IMPORTANT: You must install the same set of accelerator plugins across all your
agent nodes so that they report the same set of resource slot types even when
some agents does not have support for specific accelerator plugins.  Also,
plugins are required to return "disabled" plugin instance which specified the
resource slot types but returns no available devices.

- Add a small API to get currently known resource slots from clients:

- Now "occupied_slots" field and "available_slots" field in the Admin GraphQL APIs
returns a consistent set of keys from the known resource slot types.



- Various small-but-required bug fixes

- When signing API requests, it now uses ``raw_path`` instead of ``rel_url``
to preserve the URL-encoded query string intact.

- Large kernel iamges scanned from registries caused a graphene error due to
out-of-range 32-bit signed integers in the "size_bytes" field.  Adopted a custom
BigInt scalar to coerce big integers to Javascript floats since modern JS engines
mostly support up to 52-bit floating point numbers.

*NOTE:* The next ECMAScript standard will support explicit big numbers with the
"n" suffix, which is experimentally implemented in the V8 engine last year.

- An aiohttp API compatibility issue in the vfolder download handler.

- Fix the missing "installed" field value in GraphQL's "images" query.

- Fix a missing check for "is_active" status of keypairs during API request



- Fix various migration issues related to JSON fields and SQL.



- Add "installed" field to GraphQL image/images query results so that
the client could know whether if an image has any agent that locally has it.

- Remove aiojobs.atomic decorators from gateway.kernel API handlers to prevent
blocking due to long agent-side operations such as image pulling.

- Fix a regression in the query/batch mode code execution due to old codes
in the websocket handlers.



- Add missing support for legacy GraphQL "image" / "images" queries.

- Add "--min" switch to "set-image-resource-limit" manager CLI command.

- Fix missing metrics in some cases.

- Fix a logical error preventing session creation when min/max are same.



- Support legacy GraphQL clients by interpolating new JSON-based resource fields.

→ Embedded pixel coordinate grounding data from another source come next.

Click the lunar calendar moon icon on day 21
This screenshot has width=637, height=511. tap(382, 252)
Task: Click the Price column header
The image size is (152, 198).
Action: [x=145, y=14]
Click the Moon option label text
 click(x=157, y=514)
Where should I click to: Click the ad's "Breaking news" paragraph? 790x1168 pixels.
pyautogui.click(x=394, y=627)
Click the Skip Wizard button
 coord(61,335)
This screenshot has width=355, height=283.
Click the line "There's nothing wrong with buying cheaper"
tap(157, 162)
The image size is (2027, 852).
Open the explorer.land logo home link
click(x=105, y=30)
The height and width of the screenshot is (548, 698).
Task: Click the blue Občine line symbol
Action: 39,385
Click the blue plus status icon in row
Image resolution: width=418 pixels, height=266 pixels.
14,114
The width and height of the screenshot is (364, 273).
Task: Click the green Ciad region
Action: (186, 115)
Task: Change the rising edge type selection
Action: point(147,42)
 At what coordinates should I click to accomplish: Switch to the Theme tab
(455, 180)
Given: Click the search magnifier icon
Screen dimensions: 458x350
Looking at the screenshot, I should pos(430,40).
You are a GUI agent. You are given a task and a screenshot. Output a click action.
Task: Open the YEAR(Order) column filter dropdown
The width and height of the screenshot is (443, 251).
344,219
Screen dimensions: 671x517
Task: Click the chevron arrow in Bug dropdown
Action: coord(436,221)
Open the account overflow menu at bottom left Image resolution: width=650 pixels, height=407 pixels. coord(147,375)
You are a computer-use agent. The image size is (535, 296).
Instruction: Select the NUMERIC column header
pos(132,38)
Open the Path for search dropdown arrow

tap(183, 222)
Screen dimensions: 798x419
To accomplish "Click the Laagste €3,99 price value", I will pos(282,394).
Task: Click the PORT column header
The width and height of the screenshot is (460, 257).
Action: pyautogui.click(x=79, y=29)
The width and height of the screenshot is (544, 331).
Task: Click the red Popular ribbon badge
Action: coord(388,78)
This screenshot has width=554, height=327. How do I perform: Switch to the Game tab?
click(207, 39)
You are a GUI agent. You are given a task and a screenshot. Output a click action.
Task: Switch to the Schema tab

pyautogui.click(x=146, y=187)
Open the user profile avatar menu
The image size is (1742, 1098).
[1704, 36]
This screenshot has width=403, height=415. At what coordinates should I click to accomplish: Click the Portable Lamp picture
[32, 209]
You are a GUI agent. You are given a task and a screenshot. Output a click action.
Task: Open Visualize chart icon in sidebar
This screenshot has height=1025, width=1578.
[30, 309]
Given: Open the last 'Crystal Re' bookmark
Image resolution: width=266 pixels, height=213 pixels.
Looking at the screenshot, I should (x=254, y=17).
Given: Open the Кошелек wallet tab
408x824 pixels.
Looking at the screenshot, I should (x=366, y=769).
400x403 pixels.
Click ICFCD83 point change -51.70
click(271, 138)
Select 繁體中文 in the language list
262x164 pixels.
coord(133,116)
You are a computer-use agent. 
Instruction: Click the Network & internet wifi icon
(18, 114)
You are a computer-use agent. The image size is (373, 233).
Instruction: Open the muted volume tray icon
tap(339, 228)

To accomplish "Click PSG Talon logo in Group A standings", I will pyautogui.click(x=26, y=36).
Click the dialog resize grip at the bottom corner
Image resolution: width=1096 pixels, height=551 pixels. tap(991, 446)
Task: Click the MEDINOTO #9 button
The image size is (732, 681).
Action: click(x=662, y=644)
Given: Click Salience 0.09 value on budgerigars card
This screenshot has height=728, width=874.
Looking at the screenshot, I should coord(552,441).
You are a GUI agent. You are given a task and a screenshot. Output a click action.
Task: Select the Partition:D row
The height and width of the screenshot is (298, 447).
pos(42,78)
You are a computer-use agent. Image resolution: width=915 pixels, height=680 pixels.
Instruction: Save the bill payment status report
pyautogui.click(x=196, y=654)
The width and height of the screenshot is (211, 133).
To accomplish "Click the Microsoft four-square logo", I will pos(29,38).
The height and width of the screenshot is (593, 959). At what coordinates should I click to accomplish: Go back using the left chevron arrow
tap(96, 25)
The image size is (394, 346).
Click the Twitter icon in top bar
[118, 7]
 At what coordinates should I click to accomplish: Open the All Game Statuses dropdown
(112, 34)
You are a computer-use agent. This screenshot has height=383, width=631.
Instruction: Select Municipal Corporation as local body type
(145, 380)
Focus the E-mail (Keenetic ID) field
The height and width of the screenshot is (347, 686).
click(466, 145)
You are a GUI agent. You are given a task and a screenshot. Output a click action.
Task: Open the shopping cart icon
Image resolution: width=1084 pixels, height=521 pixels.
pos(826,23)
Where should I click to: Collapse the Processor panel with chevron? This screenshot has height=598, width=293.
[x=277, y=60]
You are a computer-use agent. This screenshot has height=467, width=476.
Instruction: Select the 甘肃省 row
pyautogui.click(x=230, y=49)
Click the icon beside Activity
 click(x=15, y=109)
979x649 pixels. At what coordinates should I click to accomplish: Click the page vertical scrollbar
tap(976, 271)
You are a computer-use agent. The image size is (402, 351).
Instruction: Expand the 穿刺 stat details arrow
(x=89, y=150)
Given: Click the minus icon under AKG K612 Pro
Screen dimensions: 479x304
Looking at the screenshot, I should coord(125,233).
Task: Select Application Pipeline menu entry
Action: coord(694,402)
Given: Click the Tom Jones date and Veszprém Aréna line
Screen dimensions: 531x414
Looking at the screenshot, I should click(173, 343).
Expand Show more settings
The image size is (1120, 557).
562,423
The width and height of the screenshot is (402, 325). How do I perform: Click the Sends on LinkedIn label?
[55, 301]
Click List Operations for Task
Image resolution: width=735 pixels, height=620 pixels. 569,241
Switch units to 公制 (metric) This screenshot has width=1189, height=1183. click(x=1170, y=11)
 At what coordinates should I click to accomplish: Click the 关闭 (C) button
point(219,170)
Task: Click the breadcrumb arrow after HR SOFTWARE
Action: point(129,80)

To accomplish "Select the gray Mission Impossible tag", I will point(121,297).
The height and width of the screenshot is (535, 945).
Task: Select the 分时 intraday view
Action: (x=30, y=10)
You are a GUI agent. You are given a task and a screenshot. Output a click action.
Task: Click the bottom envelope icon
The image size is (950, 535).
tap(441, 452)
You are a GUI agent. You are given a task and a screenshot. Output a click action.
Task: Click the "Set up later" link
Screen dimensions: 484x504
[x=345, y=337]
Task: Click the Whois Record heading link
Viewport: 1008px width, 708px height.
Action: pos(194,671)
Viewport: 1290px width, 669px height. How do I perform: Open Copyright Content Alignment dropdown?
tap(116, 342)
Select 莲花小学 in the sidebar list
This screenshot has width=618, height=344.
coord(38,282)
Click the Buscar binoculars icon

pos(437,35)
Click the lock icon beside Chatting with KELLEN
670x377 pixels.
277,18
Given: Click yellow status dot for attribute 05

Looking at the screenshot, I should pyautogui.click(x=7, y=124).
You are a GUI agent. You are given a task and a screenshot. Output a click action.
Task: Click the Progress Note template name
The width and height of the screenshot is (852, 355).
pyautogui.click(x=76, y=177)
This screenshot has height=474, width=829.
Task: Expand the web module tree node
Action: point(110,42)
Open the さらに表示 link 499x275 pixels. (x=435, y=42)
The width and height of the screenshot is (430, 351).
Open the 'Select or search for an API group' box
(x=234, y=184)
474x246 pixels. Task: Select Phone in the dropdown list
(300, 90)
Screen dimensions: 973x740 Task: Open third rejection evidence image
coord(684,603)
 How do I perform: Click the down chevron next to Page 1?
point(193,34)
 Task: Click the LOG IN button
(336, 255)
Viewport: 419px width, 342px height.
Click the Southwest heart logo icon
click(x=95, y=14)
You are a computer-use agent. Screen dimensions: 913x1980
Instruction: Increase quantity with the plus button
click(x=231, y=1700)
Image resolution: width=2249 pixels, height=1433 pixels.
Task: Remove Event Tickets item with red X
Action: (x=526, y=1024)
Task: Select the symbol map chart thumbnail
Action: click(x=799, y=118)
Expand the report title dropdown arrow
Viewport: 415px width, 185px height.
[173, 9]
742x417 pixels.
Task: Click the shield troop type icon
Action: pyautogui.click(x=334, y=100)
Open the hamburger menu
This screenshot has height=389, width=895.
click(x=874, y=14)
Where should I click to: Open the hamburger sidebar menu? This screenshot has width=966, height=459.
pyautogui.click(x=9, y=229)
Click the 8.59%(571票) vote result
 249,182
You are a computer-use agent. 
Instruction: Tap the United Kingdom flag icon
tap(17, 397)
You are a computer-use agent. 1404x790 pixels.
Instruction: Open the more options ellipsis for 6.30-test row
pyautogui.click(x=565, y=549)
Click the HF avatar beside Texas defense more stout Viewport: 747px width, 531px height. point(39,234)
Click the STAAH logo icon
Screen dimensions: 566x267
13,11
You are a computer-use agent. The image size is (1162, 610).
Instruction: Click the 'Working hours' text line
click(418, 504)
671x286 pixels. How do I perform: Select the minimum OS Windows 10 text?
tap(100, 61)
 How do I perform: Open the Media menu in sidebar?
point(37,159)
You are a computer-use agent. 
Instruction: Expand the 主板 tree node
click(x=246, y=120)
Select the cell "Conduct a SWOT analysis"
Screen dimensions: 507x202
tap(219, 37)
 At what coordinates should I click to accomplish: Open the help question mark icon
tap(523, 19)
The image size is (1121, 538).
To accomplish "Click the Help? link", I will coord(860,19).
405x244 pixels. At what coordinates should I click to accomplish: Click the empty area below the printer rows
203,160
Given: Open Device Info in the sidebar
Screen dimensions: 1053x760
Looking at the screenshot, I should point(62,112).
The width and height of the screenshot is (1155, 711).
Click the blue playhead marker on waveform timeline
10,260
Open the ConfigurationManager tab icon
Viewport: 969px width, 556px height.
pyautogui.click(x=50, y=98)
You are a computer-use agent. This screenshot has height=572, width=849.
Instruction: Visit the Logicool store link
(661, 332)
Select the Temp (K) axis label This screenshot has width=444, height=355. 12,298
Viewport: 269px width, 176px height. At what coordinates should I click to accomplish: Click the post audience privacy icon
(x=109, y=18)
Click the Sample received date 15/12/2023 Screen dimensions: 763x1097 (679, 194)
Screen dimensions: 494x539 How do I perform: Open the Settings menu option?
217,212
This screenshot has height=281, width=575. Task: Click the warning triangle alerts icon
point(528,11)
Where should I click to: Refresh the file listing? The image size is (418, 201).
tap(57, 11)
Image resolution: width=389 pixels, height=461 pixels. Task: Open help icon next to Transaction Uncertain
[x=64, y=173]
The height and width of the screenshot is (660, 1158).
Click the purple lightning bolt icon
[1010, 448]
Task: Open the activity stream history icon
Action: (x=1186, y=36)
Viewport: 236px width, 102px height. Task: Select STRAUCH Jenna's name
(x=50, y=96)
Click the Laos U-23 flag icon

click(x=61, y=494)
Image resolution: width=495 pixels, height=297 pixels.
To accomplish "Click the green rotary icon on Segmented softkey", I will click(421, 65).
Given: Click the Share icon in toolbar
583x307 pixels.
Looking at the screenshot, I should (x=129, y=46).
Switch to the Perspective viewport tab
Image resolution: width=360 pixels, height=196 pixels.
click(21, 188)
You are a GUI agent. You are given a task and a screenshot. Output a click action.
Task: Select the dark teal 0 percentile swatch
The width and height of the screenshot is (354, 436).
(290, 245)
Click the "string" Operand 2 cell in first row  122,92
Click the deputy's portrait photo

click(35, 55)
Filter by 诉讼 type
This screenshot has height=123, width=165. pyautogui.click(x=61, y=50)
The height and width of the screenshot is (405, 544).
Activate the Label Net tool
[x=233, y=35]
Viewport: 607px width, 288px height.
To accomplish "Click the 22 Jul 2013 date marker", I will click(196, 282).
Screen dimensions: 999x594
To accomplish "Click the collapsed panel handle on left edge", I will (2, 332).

- Fix interpretation of private docker image references without explicit repository
subpaths. Previously it was assume to be under "lablup/" always.



- BIG: Support for dynamic resource slots and full private Docker registries. (127)
Now all resource-related fields in APIs/DB are JSON.

- Support running multiple managers on the same host by randomizing internal IPC
socket addresses.  This also improves the security a little.

- Support bodyless (query params intead) GET requests for vfolder/kernel file
download APIs.



- Bump API version from v4.20181215 to v4.20190115 to allow clients to distinguish
streaming execution API support.

- Fix the dependency version follow the 19.03 series.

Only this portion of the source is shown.